* Quoted text:
----
The present invention relates to pigments based on particles, which contain at least one layer which consists of a mixture of amorphous carbon (a-C) and nanocrystalline graphite (nc-graphite).
The coated particles according to the invention show an improved orientation which is responsible for the metallic appearance, the (liquid) metallic effect and the increased hiding power.
The invention furthermore relates to the use of the pigments according to the invention in paints, coatings, preferably in industrial coatings and automotive coatings, printing inks, security printing inks, plastics, ceramic materials, glasses, as tracer, as filler and in particular in cosmetic formulations and applications and automotive coatings. Furthermore, the pigments according to the invention are also suitable for the preparation of pigment preparations and for the preparation of dry preparations, such as, for example, granules, pearlets, chips, pellets, sausages, briquettes, etc. The dry preparations are used, in particular, in printing inks and in cosmetic formulations.
----
Source data:
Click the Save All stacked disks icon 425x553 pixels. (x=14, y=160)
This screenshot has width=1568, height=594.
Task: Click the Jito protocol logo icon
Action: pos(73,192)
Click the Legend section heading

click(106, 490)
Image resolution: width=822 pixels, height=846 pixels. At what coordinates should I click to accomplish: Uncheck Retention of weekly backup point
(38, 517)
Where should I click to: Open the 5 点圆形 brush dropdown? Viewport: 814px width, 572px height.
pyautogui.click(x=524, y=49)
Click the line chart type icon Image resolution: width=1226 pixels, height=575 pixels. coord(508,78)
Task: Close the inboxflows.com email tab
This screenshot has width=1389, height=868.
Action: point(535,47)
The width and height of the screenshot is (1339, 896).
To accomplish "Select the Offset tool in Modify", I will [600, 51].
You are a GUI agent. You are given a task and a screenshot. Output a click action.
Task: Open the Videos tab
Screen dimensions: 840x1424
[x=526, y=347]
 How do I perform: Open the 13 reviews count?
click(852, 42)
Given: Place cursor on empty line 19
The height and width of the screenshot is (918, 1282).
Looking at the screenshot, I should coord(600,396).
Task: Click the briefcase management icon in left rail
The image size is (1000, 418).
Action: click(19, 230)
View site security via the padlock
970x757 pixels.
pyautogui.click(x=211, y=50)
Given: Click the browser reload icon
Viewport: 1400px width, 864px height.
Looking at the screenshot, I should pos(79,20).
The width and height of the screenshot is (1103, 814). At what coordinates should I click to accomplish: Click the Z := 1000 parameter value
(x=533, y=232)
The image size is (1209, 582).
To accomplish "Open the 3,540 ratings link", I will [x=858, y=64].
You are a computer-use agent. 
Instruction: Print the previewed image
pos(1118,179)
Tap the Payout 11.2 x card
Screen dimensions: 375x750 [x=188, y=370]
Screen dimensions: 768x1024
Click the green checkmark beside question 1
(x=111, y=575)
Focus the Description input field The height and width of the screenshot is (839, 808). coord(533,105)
----
* Work instructions:
#1 Write out the pigment passage between "The present invention" and "increased hiding power.", inclusive.
#2 List every form of dry preparation that the pigment passage names as an example.

* Solutions to the problems:
#1
The present invention relates to pigments based on particles, which contain at least one layer which consists of a mixture of amorphous carbon (a-C) and nanocrystalline graphite (nc-graphite).
The coated particles according to the invention show an improved orientation which is responsible for the metallic appearance, the (liquid) metallic effect and the increased hiding power.

#2 granules, pearlets, chips, pellets, sausages, briquettes